Enfin, de manière un peu rapide, certains ont évoqué une purge, une chasse aux sorcières à l’endroit des Ajeviens. D’une part, ceux-ci, quand ils ont été remplacés à leur poste (directeur de cabinet présidentiel, GOC, SEM, CNAMGS, ministère des Transports, des Mines…) l’ont été au bénéfice, répétons-le, de personnes expérimentées, ayant derrière eux une longue carrière dans les secteurs concernés. Par ailleurs, des proches de l’ex-directeur de cabinet ont été promu, à l’instar du porte-parole de la présidence et directeur de la communication présidentielle, devenu également conseiller politique, Ike Ngouoni, ou de Patrichi Tanasa qui, bien que démis de ses fonctions de DG de la GOC, retrouve la présidence de la République à un poste plus élevé dans l’ordre protocolaire qu’auparavant : celui de conseiller politique.

Le cas Laccruche Alihanga

Enfin, il faut relire le message diffusé par Brice Laccruche Alihanga, jeudi soir, suite à l’annonce de son départ de la direction du cabinet présidentiel et de son entrée au gouvernement.
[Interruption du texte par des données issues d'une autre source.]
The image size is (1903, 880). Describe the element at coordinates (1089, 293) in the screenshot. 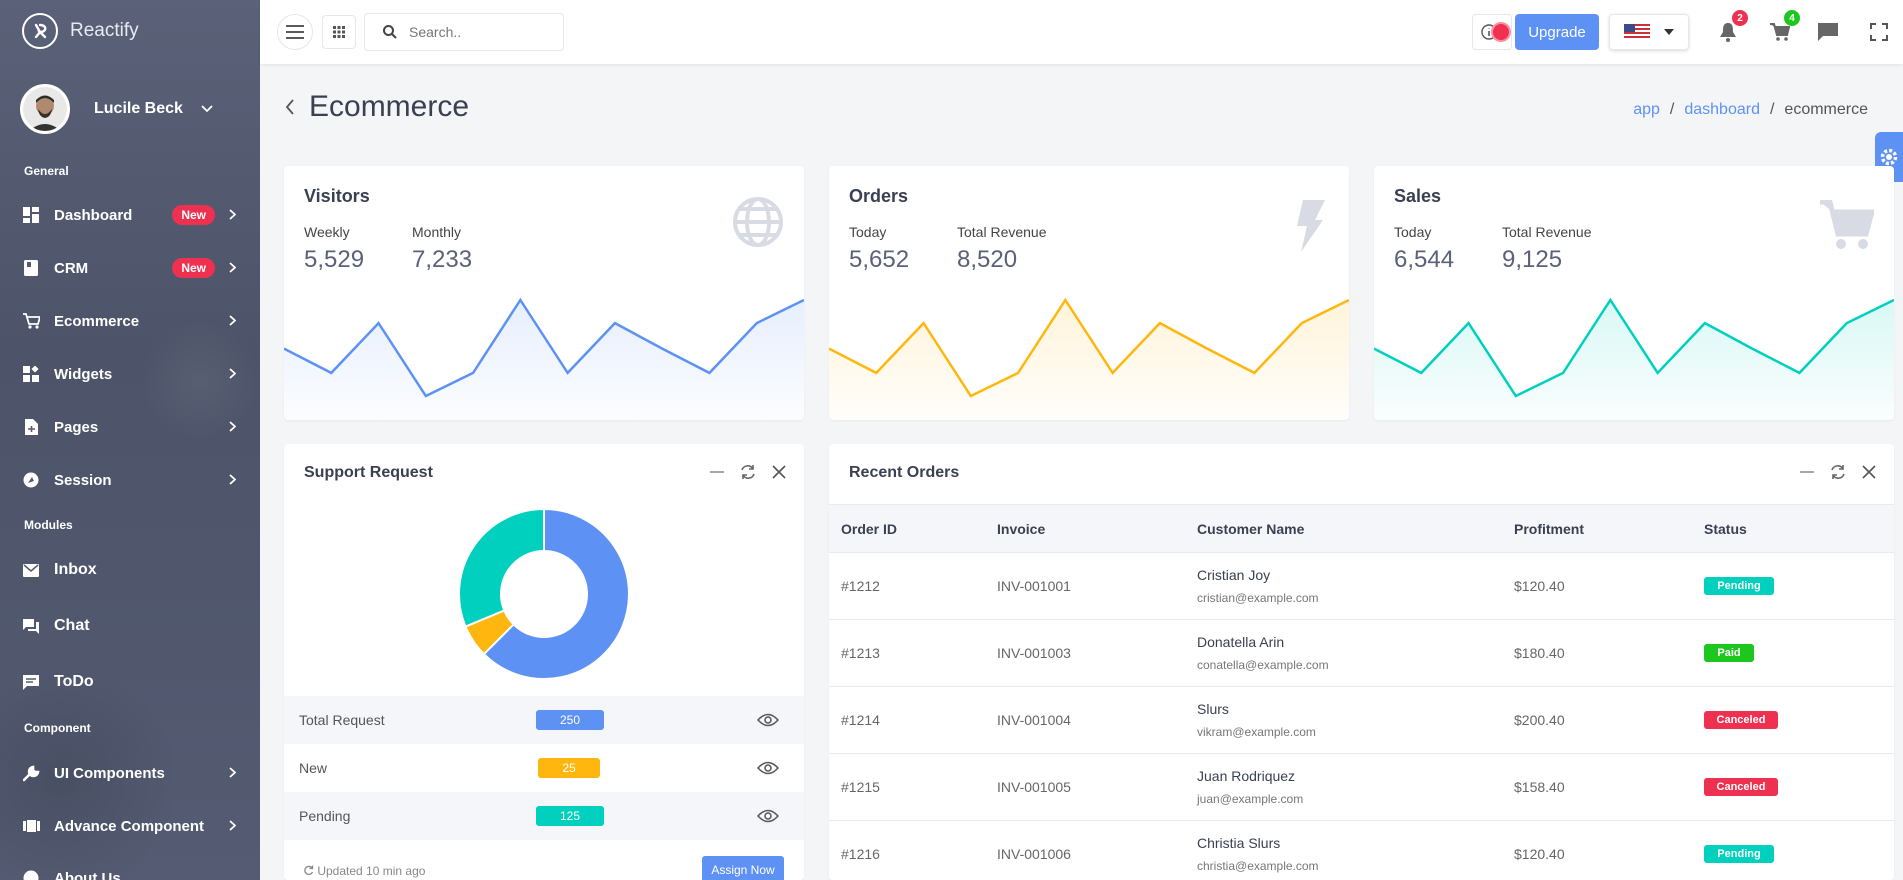

I see `orders-card: Orders Today 5,652 Total Revenue 8,520` at that location.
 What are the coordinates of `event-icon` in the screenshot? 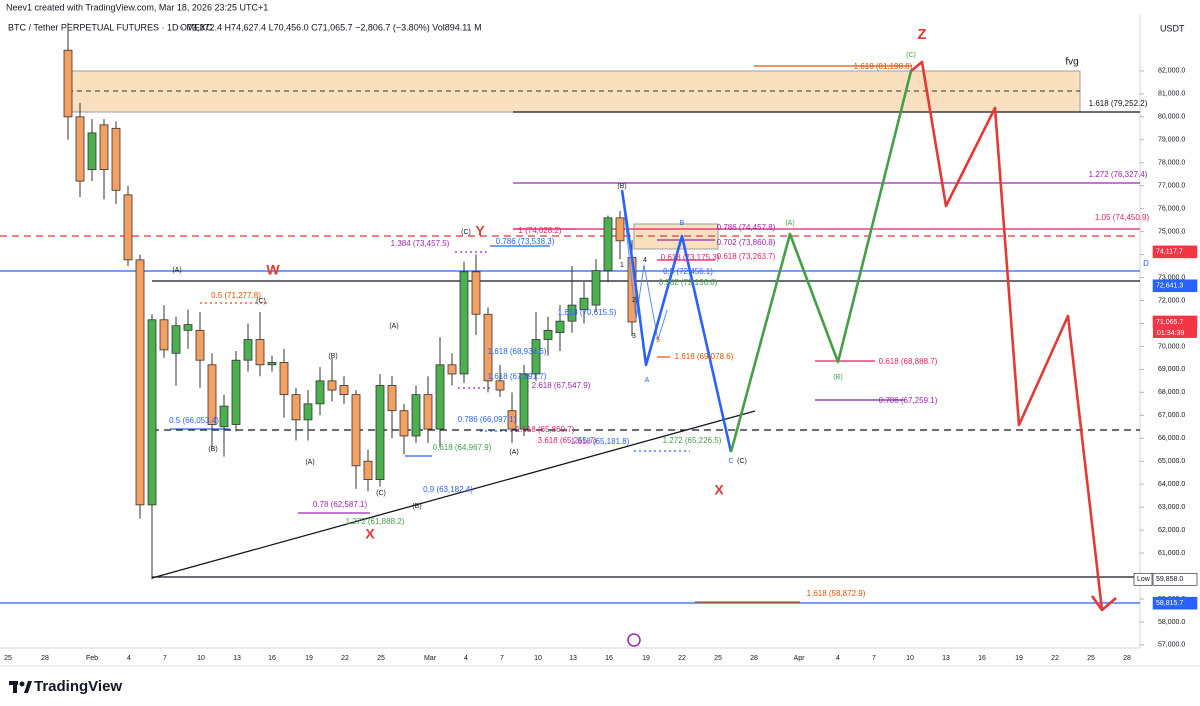 It's located at (634, 640).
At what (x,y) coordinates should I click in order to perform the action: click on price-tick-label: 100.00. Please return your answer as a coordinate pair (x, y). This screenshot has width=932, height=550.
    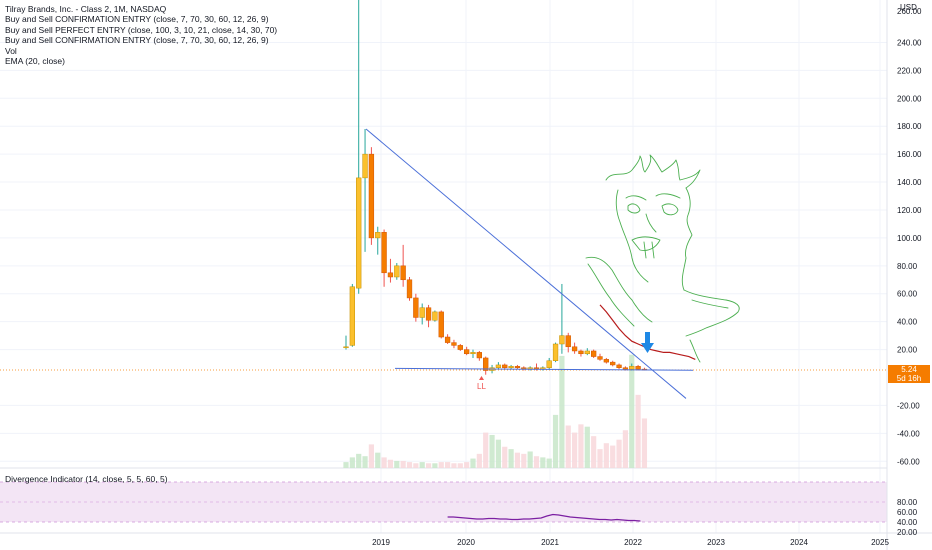
    Looking at the image, I should click on (910, 238).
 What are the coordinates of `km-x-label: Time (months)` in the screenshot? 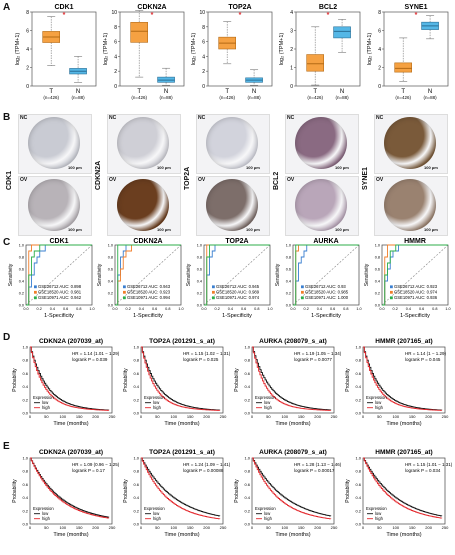 It's located at (292, 535).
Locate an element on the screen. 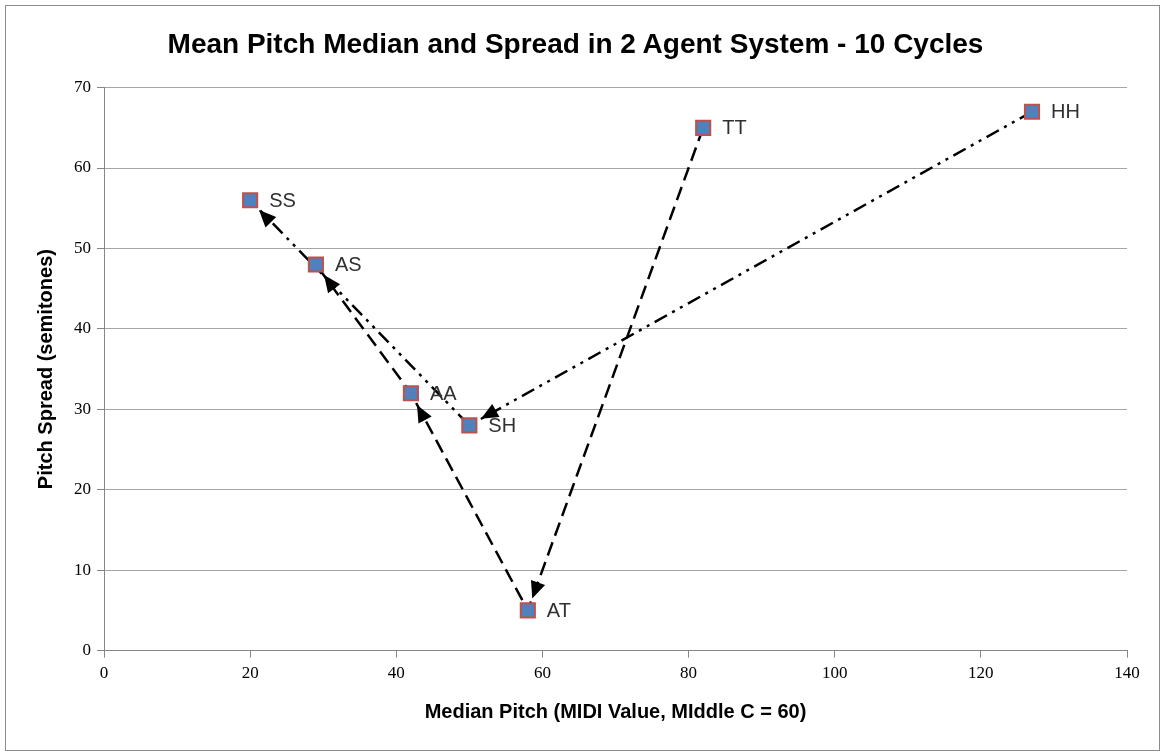 Image resolution: width=1165 pixels, height=756 pixels. y-tick-label: 70 is located at coordinates (82, 87).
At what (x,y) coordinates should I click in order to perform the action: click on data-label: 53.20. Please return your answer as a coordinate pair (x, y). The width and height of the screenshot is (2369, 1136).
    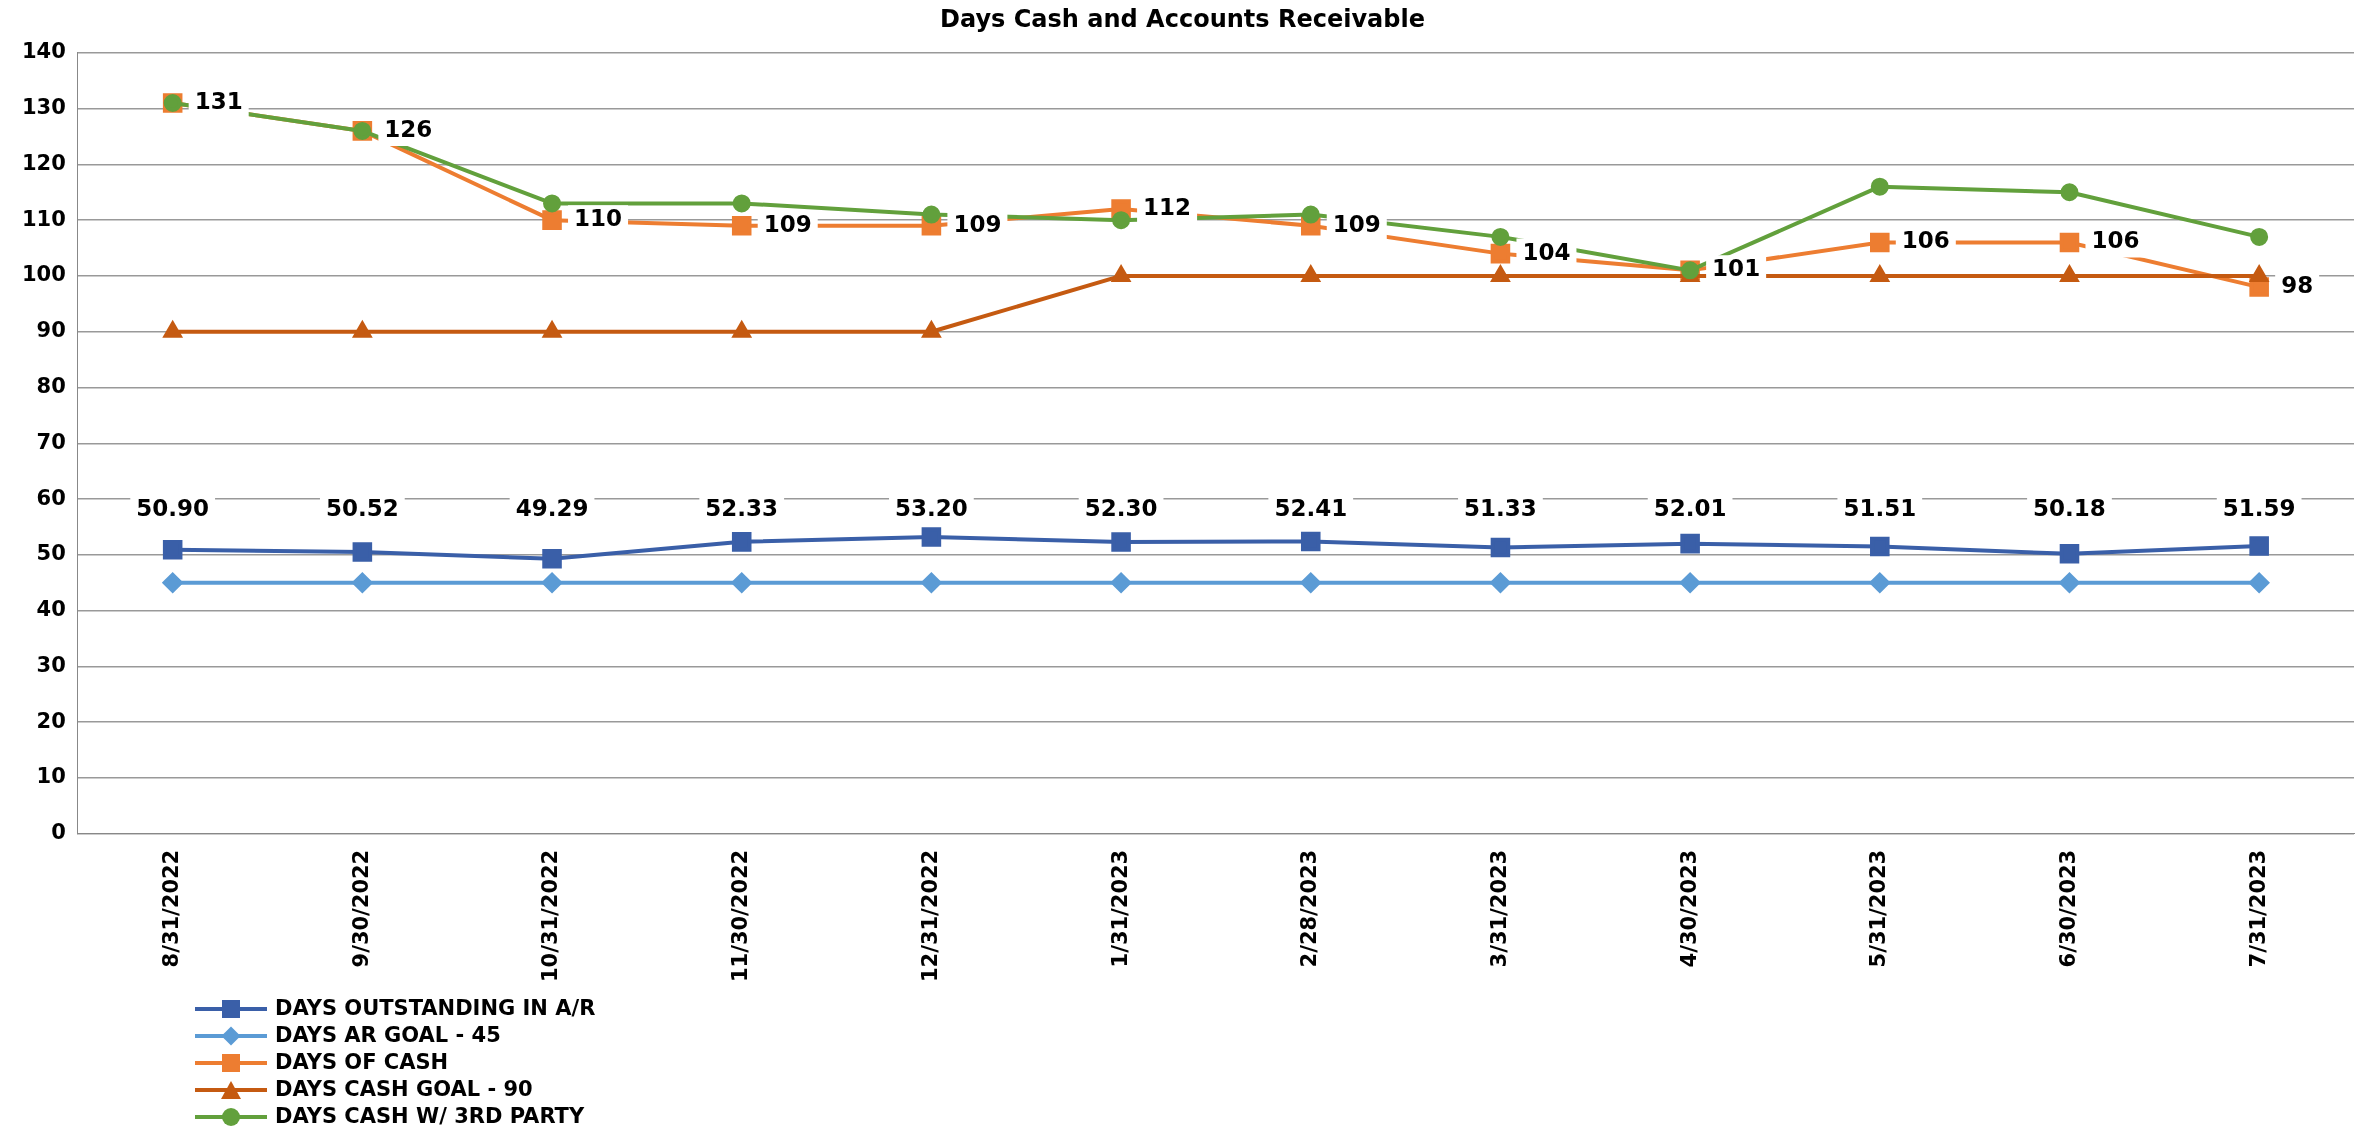
    Looking at the image, I should click on (932, 508).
Celui-ci a indiqué vouloir continuer à servir « son président et son pays  » au poste qui sera désormais le sien. Une formule d’usage, diront certains, sauf que ce poste, que certains médias, revanchards, se plaisent à dépeindre comme de second ordre, Laccruche Alihanga ne l’a pas boudé contrairement à d’autres dans un passé récent (Emmanuel Issoze Ngondet, Arnaud Engandji…).

« Ceux qui présentent l’entrée au gouvernement de Brice Laccruche Alihanga comme une disgrâce prennent sans doute leurs fantasmes pour la réalité. En tout cas, ils se fourvoient lourdement », explique un journaliste d’un grand média international, qui a résidé ces dernières années à Libreville, avant de s’installer en Afrique de l’Ouest.

« Il est de bon ton actuellement de gloser sur un Laccruche Icare qui se serait brûlé les ailes à force de vouloir monter trop haut, trop rapidement. C’est méconnaître les méandres de la vie politique gabonaise. Les choses sont infiniment plus complexes », analyse quant à lui un ambassadeur occidental en poste dans le pays.

« Laccruche Alihanga avait une mission : tenir la maison Bongo durant la tempête (l’AVC du président et la période de convalescence qui s’en est suivie. Cette mission a été remplie. Le président gabonais définitivement sorti d’affaire, sans doute l’heure était-elle venue pour son directeur de cabinet de passer à autre chose », complète-t-il.

Une analyse très éloignée des lectures simplistes, par trop évidentes, qui ont fleuri ça et là depuis jeudi dernier.